プロの手に任せる方法として、たいていの方は、まずドライクリーニングを思い浮かべるでしょう。これは、処理方法の中でも一番ポピュラーな方法です。

ドライクリーニングで落とせる汚れ

その工程は一見、普通の洗濯と同じように思えます。しかし、衣服は洗剤を溶かした水ではなく、有機溶剤の液に浸します。そしてドラム式の洗濯機で回転し、汚れを落とします。その後、すすぎや溶媒の除去を行った上で乾燥機にかけ、スチームで形を整え、仕上げる流れです。

ドライ式は、口紅などの油脂系汚れに威力を発揮します。また、生地の縮みや型崩れを起こしにくいというメリットがあり、デリケートな衣類の洗濯に適しています。

ただし、どんな汚れでも落とせるわけではありません。汗や食べこぼしなどの水溶性汚れに対しては効果が弱いため、場合に応じて、水溶性洗剤を加えて欠点を補うこともあります。

専門店ならではの水を使った洗濯

生地の素材、また汚れの種類や度合いに応じて、家庭でもおなじみの水を使った洗濯法を用いる場合があります。

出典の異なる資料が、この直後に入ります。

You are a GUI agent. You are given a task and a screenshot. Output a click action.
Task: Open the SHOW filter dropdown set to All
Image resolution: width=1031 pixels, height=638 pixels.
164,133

専門業者の水洗いは、場合によってはドライ以上に難しいようです。

ウェットクリーニング
本来はドライクリーニングが指定されている衣服でも、汗などの水溶性汚れがひどいものは、ぬるま湯と中性洗剤を使って丁寧に洗うウェットクリーニングが用いられます。もともと水洗いに適していない衣類を水で洗うことになるので、熟練したデリケートなテクニックが必要です。

ランドリー
お湯を使って洗濯機で洗う方法です。家庭用洗濯機と原理は同じですが、60℃から70℃の熱いお湯を使うこと、また「ワッシャー」と呼ばれる専用機で叩きつけるように洗うため、汚れがよく落ちます。耐久性のある生地を使った白衣やシーツなどに用います。

わたしたちが、専門店を利用する大きな理由の一つに、プロならではの美しいアイロン仕上げがあります。家庭ではなかなか上手にできない肩や襟などの細かい部分も、人体の形をした台と重さのあるアイロンを使い、丁寧にシルエットを整えていきます。